L’eurodeputato del Movimento 5 Stelle con 11 portaborse

portaborse Ignazio Corrao

Un eurodeputato del Movimento 5 stelle, Ignazio Corrao, ha assunto ben undici portaborse personali. Ed è l’ultimo caso che sta terremotato la base dei grillini. Lo rivela il settimanale Oggi in edicola, precisando che tre di loro operano a Bruxelles e gli altri otto in Sicilia, collegio elettorale di Corrao.

21 MILA EURO AL MESE – L’europarlamento mette a disposizione di ogni deputato 21 mila euro mensili per gli assistenti, senza un tetto per il loro numero. Soltanto un altro eurodeputato italiano ha superato il grillino Corrao in ‘generosità’: Salvatore Cicu di Forza Italia, che ha assunto 13 portaborse.

NESSUNO È UN PARENTE – Magra consolazione, nessun assistente di Corrao è suo parente o parente di altri parlamentari, come capita con Cesa (Udc) che ha assunto la figlia del collega Buttiglione, e la Mussolini, che avrebbe ingaggiato il fidanzato della figlia.

LA DIFESA: “COMBATTO LA DISOCCUPAZIONE” – Dopo la rivelazione di Oggi, il Corriere ha intervistato Ignazio Corrao. Che si è giustificato così: “Se i fondi a disposizione fossero maggiori potrei assumerne 4 milioni, di assistenti, e risolvere il problema disoccupazione. E non spendo più degli altri: c’è chi spende tutti i soldi per pagarne due. Io ho scelto di fare più contratti, anche part-time”.

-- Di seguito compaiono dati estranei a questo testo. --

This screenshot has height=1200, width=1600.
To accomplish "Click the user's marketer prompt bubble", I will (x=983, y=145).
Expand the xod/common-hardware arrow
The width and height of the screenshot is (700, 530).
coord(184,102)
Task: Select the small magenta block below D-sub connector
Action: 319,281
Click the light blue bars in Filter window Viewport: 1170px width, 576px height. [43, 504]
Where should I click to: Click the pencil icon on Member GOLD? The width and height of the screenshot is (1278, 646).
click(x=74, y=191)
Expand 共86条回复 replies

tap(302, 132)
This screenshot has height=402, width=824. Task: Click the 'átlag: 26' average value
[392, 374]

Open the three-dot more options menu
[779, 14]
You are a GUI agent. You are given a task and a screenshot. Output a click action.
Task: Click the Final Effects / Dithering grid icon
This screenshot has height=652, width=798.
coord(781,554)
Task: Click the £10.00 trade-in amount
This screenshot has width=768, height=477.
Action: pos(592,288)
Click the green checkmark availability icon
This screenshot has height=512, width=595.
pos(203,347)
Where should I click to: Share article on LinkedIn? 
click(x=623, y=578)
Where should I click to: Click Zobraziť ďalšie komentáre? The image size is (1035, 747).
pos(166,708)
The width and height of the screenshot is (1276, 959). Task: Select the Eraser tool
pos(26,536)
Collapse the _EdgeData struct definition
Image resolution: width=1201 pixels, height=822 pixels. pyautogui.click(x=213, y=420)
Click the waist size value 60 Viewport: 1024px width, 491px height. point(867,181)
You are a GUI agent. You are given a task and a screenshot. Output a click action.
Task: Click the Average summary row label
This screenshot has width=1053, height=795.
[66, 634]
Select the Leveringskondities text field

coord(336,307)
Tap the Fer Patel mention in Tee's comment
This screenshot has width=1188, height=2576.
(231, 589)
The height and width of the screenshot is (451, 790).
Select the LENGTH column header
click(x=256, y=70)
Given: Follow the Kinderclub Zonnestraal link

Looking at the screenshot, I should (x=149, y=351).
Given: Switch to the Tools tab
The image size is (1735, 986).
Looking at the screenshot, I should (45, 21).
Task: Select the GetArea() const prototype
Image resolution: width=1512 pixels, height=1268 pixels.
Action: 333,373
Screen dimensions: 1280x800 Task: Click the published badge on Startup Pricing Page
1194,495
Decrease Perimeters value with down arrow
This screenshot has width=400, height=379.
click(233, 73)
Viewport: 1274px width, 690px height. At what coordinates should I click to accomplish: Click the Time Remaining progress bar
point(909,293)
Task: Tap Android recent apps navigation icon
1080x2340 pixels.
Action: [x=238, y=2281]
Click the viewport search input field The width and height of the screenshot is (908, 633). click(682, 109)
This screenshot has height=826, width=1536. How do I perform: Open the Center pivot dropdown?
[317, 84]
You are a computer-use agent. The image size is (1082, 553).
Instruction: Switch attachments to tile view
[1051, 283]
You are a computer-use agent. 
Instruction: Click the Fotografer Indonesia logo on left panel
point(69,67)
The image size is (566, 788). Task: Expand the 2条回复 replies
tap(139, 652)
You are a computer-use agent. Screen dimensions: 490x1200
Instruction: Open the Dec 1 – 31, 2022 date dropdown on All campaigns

LA REPLICA DEL M5S – Il Movimento 5 Stelle è poi intervenuto per una precisazione: Ignazio Corrao è uno degli europarlamentari maggiormente impegnati nei lavori dell’Assemblea e ha scelto di lavorare con tre assistenti accreditati a Bruxelles e otto assistenti locali. “Al di là del numero, rimane fermo il limite massimo a disposizione per i collaboratori: il fondo per gli assistenti parlamentari è di € 21.209. In altre parole: è possibile assumere uno o due collaboratori con altissimi stipendi, oppure assumerne di più ma con retribuzioni normali. Ignazio Corrao ha preferito la seconda strada” si legge nella nota dei grillini. Che precisa come il team di comunicazione “non è mai stato composto da 24 persone, ma da 17 assunte da tutti i deputati con un gruppo condiviso creato ad hoc” e in seguito dello scioglimento del raggruppamento, i contratti sono di fatto decaduti a metà novembre in attesa di essere definitivamente interrotti, come stabilito dal contratto.